Taking this to the political level, the problem is that the left does not know what to do with bodies. It believes that change is a matter of pedagogy, of morals, of arguments, of explanations, of numbers, of graphs, of stories, of signifiers, of imaginaries. It is deeply idealistic. A true materialism must consider and animate bodies and their drives. It is not that people are bad, stupid or uninformed. It is not about communicating better, having more means or presenting the numbers more clearly. The reactionary wave expands thanks to the tension of bodies.

The physical and affective climate today is revengeful, non-egalitarian and sacrificial of the weakest. It is in this climate that the messages of the reactionary wave ignite, not so much because of their strength of conviction, persuasion or seduction, but because they resonate with strained and frayed bodies.

A social and political Eros

Only one affect can cure another, only one climate can displace another, only love allows us to escape repetition, “only Eros can restrain the death drive”, says Freud at the end of Civilization and Its Discontents.

This is the key to understanding how, while all over Europe the poisonous plants of the reactionary wave were already growing after the 2008 crisis, in Spain, the way out of the crisis was entrusted to an egalitarian impulse and change, the very opposite of the logic of the scapegoat.

15M was undoubtedly the political expression of a social Eros, a quality that continues without being fully thought out twelve years later, due to the inability to think politically about affects and from affects.

In the face of resentful victimhood, responsibility, the taking charge of others and the agency of the anonymous anyone.

In the face of pointing out enemies, blaming and the desire for punishment, transformative and non-delegated action, the expansion of social sensitivity, the contagion of empathy.

In the face of the deadly narcissism of small differences, inclusiveness and cooperation, openness and a taste for plurality.

In the face of violence against the weak, a force of the weak, a rage that is not unleashed against anyone and in any way, but is activated in defence of life; “dignified rage” the Zapatistas call it.

A social and political Eros is the organised drive to stop destruction, the drive for cooperation that invents ways to lastingly institutionalise oneself; it is the art of sensitive composition with the other; a love that arises from autonomy and that moves towards people, ties or territories; love understood as care for a free potential.

Eros is destroyed daily today; devastated in a society that makes the extraction of profit and control the link with things and the world.

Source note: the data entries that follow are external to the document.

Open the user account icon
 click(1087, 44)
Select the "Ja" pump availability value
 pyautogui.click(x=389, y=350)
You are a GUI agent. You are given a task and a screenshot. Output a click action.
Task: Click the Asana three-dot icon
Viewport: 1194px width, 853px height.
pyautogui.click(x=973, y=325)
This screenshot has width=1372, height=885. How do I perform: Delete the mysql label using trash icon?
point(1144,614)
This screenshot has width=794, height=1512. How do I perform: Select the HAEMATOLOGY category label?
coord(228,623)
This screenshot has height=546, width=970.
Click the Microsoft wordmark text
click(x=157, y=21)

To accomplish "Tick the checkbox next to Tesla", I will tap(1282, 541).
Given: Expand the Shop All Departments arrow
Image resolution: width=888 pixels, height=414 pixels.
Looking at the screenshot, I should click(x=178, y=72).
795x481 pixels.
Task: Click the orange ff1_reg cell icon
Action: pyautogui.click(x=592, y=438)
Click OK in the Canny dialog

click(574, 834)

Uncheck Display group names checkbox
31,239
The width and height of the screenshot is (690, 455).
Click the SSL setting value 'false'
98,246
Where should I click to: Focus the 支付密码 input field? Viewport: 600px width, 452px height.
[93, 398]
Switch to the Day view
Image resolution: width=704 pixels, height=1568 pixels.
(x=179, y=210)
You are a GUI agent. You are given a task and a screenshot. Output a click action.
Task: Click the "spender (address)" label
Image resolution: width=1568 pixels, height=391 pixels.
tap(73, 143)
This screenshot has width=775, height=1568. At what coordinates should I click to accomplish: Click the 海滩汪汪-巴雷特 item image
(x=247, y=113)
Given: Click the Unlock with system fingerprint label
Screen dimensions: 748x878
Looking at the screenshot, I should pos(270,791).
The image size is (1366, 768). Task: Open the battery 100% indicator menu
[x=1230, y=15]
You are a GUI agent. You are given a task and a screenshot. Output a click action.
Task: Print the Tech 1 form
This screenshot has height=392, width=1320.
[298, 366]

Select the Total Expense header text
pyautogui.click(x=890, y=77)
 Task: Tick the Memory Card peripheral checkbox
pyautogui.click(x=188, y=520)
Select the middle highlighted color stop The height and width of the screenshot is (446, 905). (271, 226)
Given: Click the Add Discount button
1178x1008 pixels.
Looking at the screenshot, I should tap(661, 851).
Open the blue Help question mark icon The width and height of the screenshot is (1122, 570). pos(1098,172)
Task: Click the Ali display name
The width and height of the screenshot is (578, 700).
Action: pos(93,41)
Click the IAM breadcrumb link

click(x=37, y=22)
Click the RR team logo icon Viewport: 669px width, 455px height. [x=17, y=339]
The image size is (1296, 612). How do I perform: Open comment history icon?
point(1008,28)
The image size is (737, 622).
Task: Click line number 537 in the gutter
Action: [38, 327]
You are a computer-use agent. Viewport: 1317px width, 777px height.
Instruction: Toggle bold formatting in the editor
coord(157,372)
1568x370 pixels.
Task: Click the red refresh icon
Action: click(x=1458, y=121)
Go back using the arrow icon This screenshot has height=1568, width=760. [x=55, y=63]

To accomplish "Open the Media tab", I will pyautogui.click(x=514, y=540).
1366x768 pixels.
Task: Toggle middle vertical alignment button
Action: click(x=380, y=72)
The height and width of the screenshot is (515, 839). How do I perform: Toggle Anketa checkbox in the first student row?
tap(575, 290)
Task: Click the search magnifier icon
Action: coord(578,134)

At school, at work, in neighbourhoods, the war of all against all is imposed. But only the force of Eros can capacitate bodies anew for change, reinvent forms of protection for life grounded in mutual security, enable a gentle abdication from dominating presence, replaced by “feminine” ways of being in the world.

How are we going to reactivate the power of a social Eros today, in the midst of the ruins left by the daily war of everyone against everyone? It is politically the most difficult, most urgent question.

Eros also pursues “psychic tranquillity”, Freud contends, but not through the suppression of tensions and anomalies, differences and otherness, not as the peace of cemeteries, but starting from the care, the enrichment and the beautification of life. For this reason, only Eros can restrain Thanatos: it satisfies the same desire as the latter, but in other ways.